HEADERS = {'Connection': 'keep-alive',
           'Host': 'stats.nba.com',
           'Origin': 'http://stats.nba.com',
           'Upgrade-Insecure-Requests': '1',
           'Referer': 'stats.nba.com',
           'x-nba-stats-origin': 'stats',
           'x-nba-stats-token': 'true',
           'Accept-Language': 'en-US,en;q=0.9',
           "X-NewRelic-ID": "VQECWF5UChAHUlNTBwgBVw==",
           'User-Agent': 'Mozilla/5.0 (Macintosh; Intel Mac OS X 10_14_6)' +\
                         ' AppleWebKit/537.36 (KHTML, like Gecko)' + \
                         ' Chrome/81.0.4044.129 Safari/537.36'}

pd.options.mode.chained_assignment = None  # Disabling pandas SetWithCopyWarnings

In [None]:
# Scraping lineup data for every season and every team

league_id = '00'
group_quantity = '5'
per_mode = 'Totals'
plus_minus = 'N'
rank = 'N'
pace_adjust = 'N'
measure_type = 'Advanced'
period = '0'
vs_conference = ''
last_n_games = '0'
location = ''
outcome = ''

for year in years:

    team_df = pd.read_csv(Read in csv for teams)
    team_ids = team_df['GROUP_SET'].tolist()
    team_net_ratings = team_df['NET_RATING'].tolist()

    season = year
    vs_division = ''
    game_segment = ''
    month = '0'
    season_type = 'Regular Season'
    game_scope = ''
    player_experience = ''
    player_position = ''
    starters_bench = ''

    lineup_data = league_dash.LeagueDash(headers=HEADERS,
                                endpoint='leaguedashlineups',
                                league_id = league_id,
                                group_quantity = group_quantity,
                                per_mode = per_mode,
                                plus_minus = plus_minus,
                                rank = rank,
                                pace_adjust = pace_adjust,
                                measure_type = measure_type,
                                period = period,
                                vs_conference = vs_conference,
                                last_n_games = last_n_games,
                                #team_id = team_id,
                                location = location,
                                outcome = outcome,
                                #date_from = date_from,
                                #date_to = date_to,
                                #opp_team_id = opp_team_id,
                                season = season,
                                vs_division = vs_division,
                                game_segment = game_segment,
                                month = month,
                                season_type = season_type,
                                game_scope = game_scope,
                                player_experience = player_experience,
                                player_position = player_position,
                                starters_bench = starters_bench)
    time.sleep(10)

    lineup_df = pd.DataFrame(lineup_data.data['Lineups'])
    rows_to_drop = []
    # print(len(lineup_df))

    for i in range(len(lineup_df)):
        minutes_together = int(lineup_df.loc[i, 'MIN'])
        possessions_together = lineup_df.loc[i, 'POSS']
        net_rating = lineup_df.loc[i, 'NET_RATING']
        team_identification = lineup_df.loc[i, 'TEAM_ID']
        if (possessions_together / 600) >= 1:
            lineup_df.loc[i, 'R'] = net_rating
        elif (possessions_together / 600) < 1:
            index = team_ids.index(team_identification)
            team_net_rating = team_net_ratings[index]
            lineup_df.loc[i, 'R'] = ((possessions_together / 600) * net_rating) + (1 - (possessions_together / 600)) * team_net_rating
        if minutes_together < 48:
            rows_to_drop.append(i)

    lineup_df = lineup_df.drop(rows_to_drop, axis = 0)
    print(f"{season} lineup information scraped.")
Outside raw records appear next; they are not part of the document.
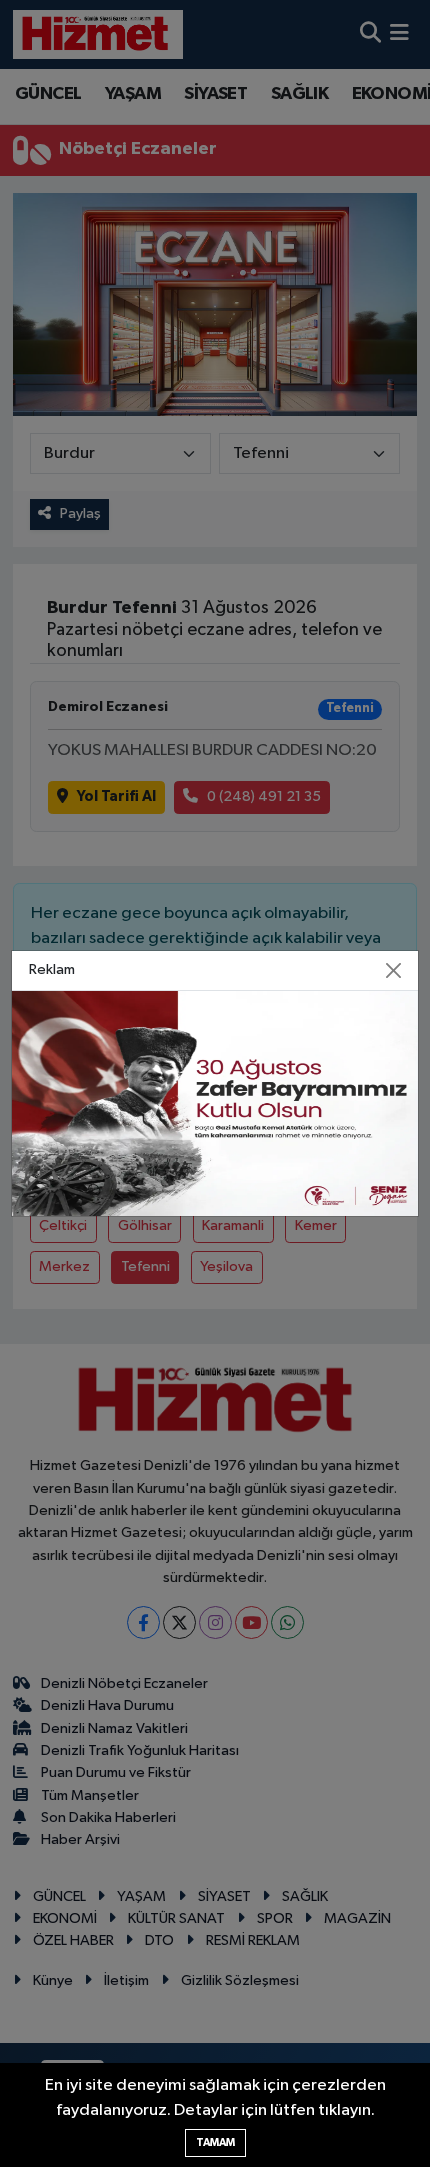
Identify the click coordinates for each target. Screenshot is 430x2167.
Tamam (215, 2142)
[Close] (394, 971)
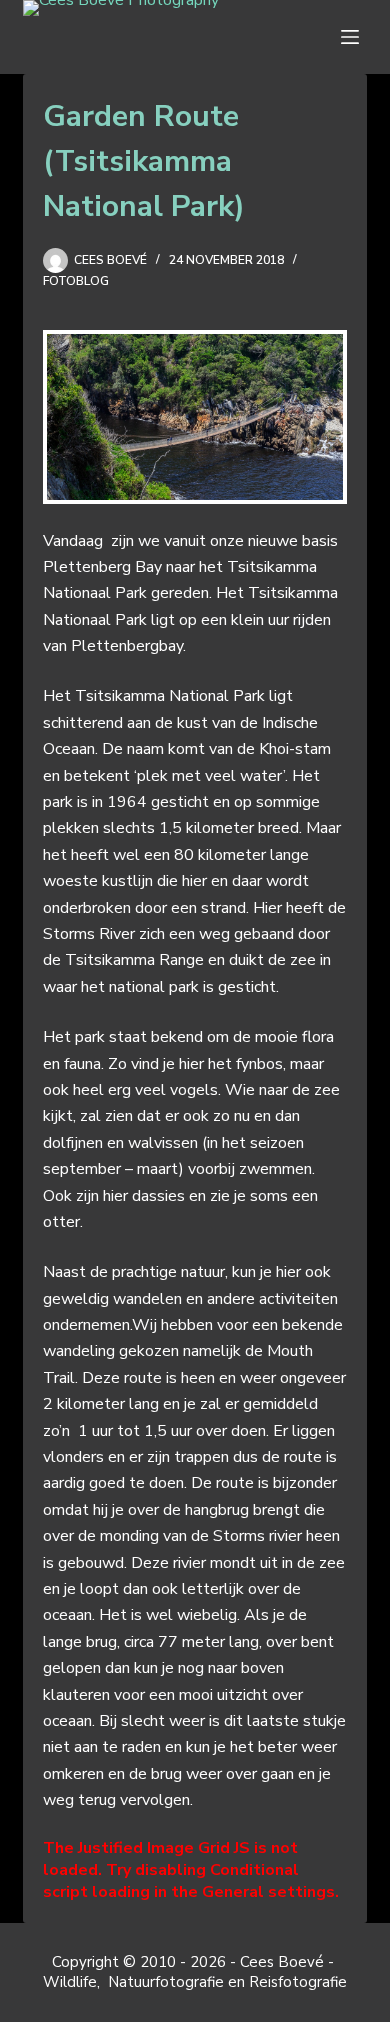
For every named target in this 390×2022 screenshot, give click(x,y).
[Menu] (354, 37)
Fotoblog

    lineup_df.to_csv(Save csv in each season's folder, index = False)

In [None]:
# Iterating through lineup data frames for each season and counting number of players in each cluster

for i, year in enumerate(years):
    df = pd.read_csv(Read in lineup csv for season)

    all_players_df = pd.read_csv(Read in season's csv with player archetypes)

    players_ids = all_players_df['PLAYER_ID'].tolist()
    players_pie = all_players_df['PIE'].tolist()

    for j in range(len(players_ids)):
        players_ids[j] = str(players_ids[j])
    players_clusters = all_players_df['Cluster'].tolist()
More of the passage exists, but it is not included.